Monday, April 5, 2010

Albums of the Month: March 2010

Electronic: “Colors- EP” – The Pass

Like Phoenix? Like Hot Chip? Late of the Pier? LCD Soundsystem? Well…thrill me and imagine for a second that they all got together and somehow had a baby. The child is named The Pass. Coming from Louisville, Kentucky, this electropop quartet sounds like it’s been around the world studying how to make people dance. To start off with, I'd recommend the songs “Crosswalk Stereo” and “Colors” — they're both unbearably catchy, and after about three listens, they’ll feel like old favorites. Keep an eye out for their full-length release!

-Sara Wallace ‘12

Rock: “Fly Yellow Moon” – Fyfe Dangerfield

Simply put, Fyfe Dangerfield is brilliant. There's really no other way to say it. As the frontman for the Guillemots, Dangerfield had already proven himself as a gifted performer; with Fly Yellow Moon, he adds top-knotch songwriting to his already impressive resume. Dangerfield's silky voice weaves massive tales of love and joy and sweeps you into its fantasy in the process. The quality of the songwriting is so good that you'd be hard-pressed to find too many faults in the structure of the album. Indeed, Fly Yellow Moon is, like Dangerfield himself, simply and utterly brilliant.

-Kiran Gollakota ‘13

Indie: “Volume 2” – She & Him

It strains credulity to think that Zooey Deschanel can’t land a boyfriend — after all, she just married Ben Gibbard of Death Cab for Cutie, making her one-half of the indie counterpart to Jay-Z and Beyoncé.

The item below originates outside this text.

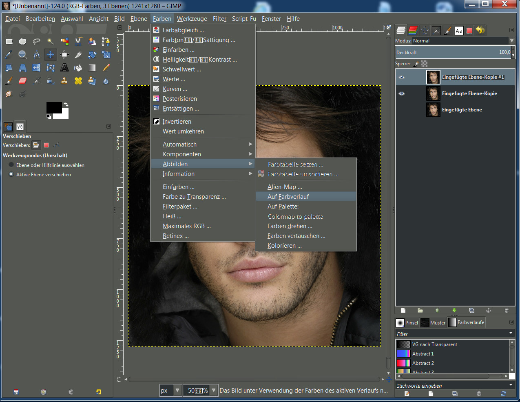Enable 'Aktive Ebene verschieben' radio button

And yet on her sophomore album with collaborator M. Ward, the hipster goddess sings of guys continually flaking on her. This could easily amount to insufferable wallowing were it not that her sound – part Beach Boys, part 60s-era Carole King– is so gosh darn cheerful. Sure, there may be tinges of melancholy, but it’s never enough to dampen the optimism. To be fair, the band doesn't tread any new ground here; this really is the sequel to 2008’s “Volume 1.” Still, it’s a winning formula and a perfect springtime soundtrack. End of semester stress got you down? Take a cue from She & Him and go get some fresh air. After all, as Deschanel sings: “We all get the slip sometimes every day/ I’ll just keep it to myself in the sun/ In the sun.”

-Cristina Luzarraga ‘11

Punk: “Brutalist Bricks” – Ted Leo and the Pharmacists

Ted Leo’s latest album, “Brutalists Bricks” proves to the world that punk rock is aging well. At 40, Ted Leo captures the lows and highs of adolescence like no one else can, and his songs are catchier than ever. Though he doesn’t sing with as much sky-high oblivion as in his past albums, the musician’s ingenious songwriting still produces the familiar vigor, garage rock energy and optimism that propelled him to the punk rock throne in 2001. After hearing this album, it’s impossible to buy the criticisms of age and doubt that have latched on to the band’s 11 year career. In a way, “Brutalist Bricks” is a big “fuck you” to middle age and an anthem to perpetual youth, reaching out to get everyone involved. Give the album a listen, and you will surely be taken in by the impeccable force that each song is constructed upon. Perhaps the youthful, wandering spirit of the album is embodied best in the sunlit track, “Bottled in Cork”: “I’m just a loner in a world full of kids, egos and ids.”

-Lisa Han ‘13

Pop/rock: “Habits” – Neon Trees

Love, drugs, sex, mistakes - those are just some of the things we deal with as young people trying to grow into our skins. And the glory and hardship of youth is exactly what "Habits," the debut album from the somewhat unknown West Coast-based band the Neon Trees, captures in musical form. Of course, being young also means having (sometimes way too much) fun. Tyler Glenn, Chris Allen, Branden Campbell, and Elaine Bradley - yes, they have a female drummer! - manage to deliver tons of fun on this album with upbeat, edgy, energetic pop/rock songs with just a touch of techno. The first single off of the album, "Animal," is definitely one to catch. Other highlights include "Sins of My Youth," a Killers-esque reflection on being a little too carefree, and "Our War," a more sentimental tune that is nevertheless full of pep. Even the "softer" tracks make you uncontrollably tap your foot. This album is absolutely one to check out, especially if you are a fan of the Killers or OK Go.